Symptoms usually develop after months or years of taking a drug that causes TD. Symptoms usually go away after stopping the drug or lowering the dose. But some people have symptoms that last after stopping the drug. Talk to your doctor before changing or stopping your medicines.1-3

How is tardive dyskinesia diagnosed?

If you are taking medicines that can cause TD, your doctor will monitor you for symptoms. Symptoms can look similar to symptoms of other movement conditions, such as Parkinson’s disease. But certain tests can help diagnose TD, such as:1,2

  • Physical exam to test nerve function
  • Blood and urine tests for infections and other problems
  • Electroencephalogram (EEG) to test brain activity
  • Electromyography (EMG) to test communication between muscles and nerves

How is tardive dyskinesia managed and treated?

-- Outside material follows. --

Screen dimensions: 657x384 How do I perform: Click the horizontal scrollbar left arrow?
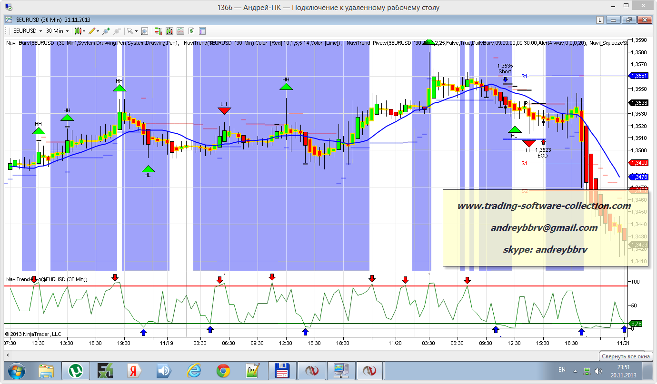[x=7, y=355]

Managing TD can help reduce the risk of other complications, which can include various emotional and physical challenges. Symptoms of TD often lead to feelings of self-consciousness. This may cause you to withdraw from other people. This can affect your relationships and ability to work. In rare cases, TD can lead to severe problems with breathing or swallowing.1

The first step in managing TD is to reduce the dose of the medicine causing TD. If symptoms continue, your doctor may switch you to a different type of medicine.1,3,6

Some people still have TD symptoms after changing medicines. If symptoms continue, your doctor may suggest treatments for TD. Treatments may include:1,3,6

  • Medicines like Ingrezza® (valbenazine), Xenazine® (tetrabenazine), or Austedo® (deutetrabenazine)
  • Botox® (botulinum toxin) injections
  • Deep brain stimulation

The 3 medicines listed above work by blocking a protein called VMAT2. This protein is involved in storing and releasing dopamine. Blocking VMAT2 reduces involuntary movements. Valbenazine and deutetrabenazine are preferred over tetrabenazine. There is limited evidence of other treatments working to treat TD.3,6

Talk to your doctor about other ways to manage TD, which may involve:3

  • Talking about other medicines that may worsen TD
  • Getting symptom assessments every few months
  • Getting regular exercise
  • Quitting smoking and avoiding substance use
  • Managing blood sugar levels with a balanced diet

Before beginning treatment for tardive dyskinesia, tell your doctor about all your health conditions and any other drugs, vitamins, or supplements you take. This includes over-the-counter drugs.